Lunar Chateau - Beyond The Reach Of Dreams

Year of Release: 2001
Label: Musea
Catalog Number: FGBG 4393.AR
Format: CD
Total Time: 38:23:00

Two things that will strike you immediately about Lunar Chateau's sophomore release are, firstly, how much like the Alan Parson's Project the vocal material sounds, and secondly, how clearly you can hear every bit of production - percussion, bass, guitar, etc. As we learned with the review of their self-titled debut, Lunar Chateau are a trio formed of siblings, Novak Sekulovich on keys and lead vocals, Paul on bass and vocals, and Milo on drums and percussion. Lunar Chateau's sound is that of dreamy symphonic -- if you keep in mind Eric Woolfson fronted APP, then you will have a clear idea of how this band sounds. Interestingly, it was Paul who was credited with lead vocals on Lunar Chateau, not Novak, who instead sang backing vocals. Also, there are bits of a Camel influence here, too, as Novak sounds to me like Richard Sinclair.

The clear mix of this album alone makes it interesting... as nice a vocalist as Novak is, having him sing obscures somewhat all the instrumentation. You don't just hear Paul's bass, you feel become it. Tinkling, chiming percussion comes to the fore on "Consequences II," and sounds as if Milo is playing a crystal goblet (though as Novak plays keys, this very well could be synthesized by him). This particular piece includes an adaptation of Ennio Morricone's theme for the film Citta Violenta as well, the credits say.

It is the instrumentals that are the highlights of this release, an album that comes seven years after their debut. Of these instrumentals, it is the title track, Beyond The Reach Of Dreams that takes top honors. It is a 10-minute three-part instrumental suite that starts out gentle and floating, not quite atmospheric, but latter day Tangerine Dream is as apt a comparison as any. It's not strictly instrumental, as a female voice (or sounding voice, as no person is credited) vocalizes (oohs, aahhs, and other ethereal utterances). It is spacey, that's for us the feeling of deep space. One can tell the change in segments as the second part "Eridu" adds in the crash waves over ethereal choir-like voices (keys, probably, as they are mixed in as well). The final segment, "Farewell," takes on more religious tones -- male, monastic voices take over the ahhs. Subtle though it is, it is a stunning piece of music.

The album ends with an eleven-minute, three part suite called "Zeta Reticuli" (even the song titles sound Dream-ish, as we also get such nomenclature as "Olympus Mons" and "Solange In Rio.") Like the track that precedes this, this is mainly mellow and low key -- leading me to make this comparison: Tangerine Dream as produced by Alan Parsons with the vocalists named above as guests. The track's title derives from a star system located 37 light-years from Earth; the subject matter of this track is truly spacey, as it concerns the supposition that our planet was visited by aliens.

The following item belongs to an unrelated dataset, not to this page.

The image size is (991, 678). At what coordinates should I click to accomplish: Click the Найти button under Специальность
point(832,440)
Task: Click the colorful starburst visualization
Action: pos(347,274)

As quoted on their site, Novak says: "In the USA, scholars and researchers like Zecharia Sitchin and Dr. John Mack of Harvard University believe there is very strong evidence of an alien/UFO presence on Earth today, and evidence of extraterrestrial/UFO activity throughout all of human history. The phenomenon is absolutely real.

The evidence goes all the way back to the Sumerian civilization. The Sumerians emphasized that they were descendants of the Anunnaki : 'The gods who came to earth from the sky.' The Sumerian texts describe how human beings were created by the genetic engineering of the Anunnaki. One of their leaders was called, Enki. One interpretation of the term 'garden of Enki' is that it was a metaphor for our planet: Earth." The three parts of the track correspond, accordingly to these questions: "Why did UFOs visit the Earth in the ancient past? Why are UFOs here today? What does this mean for the future?"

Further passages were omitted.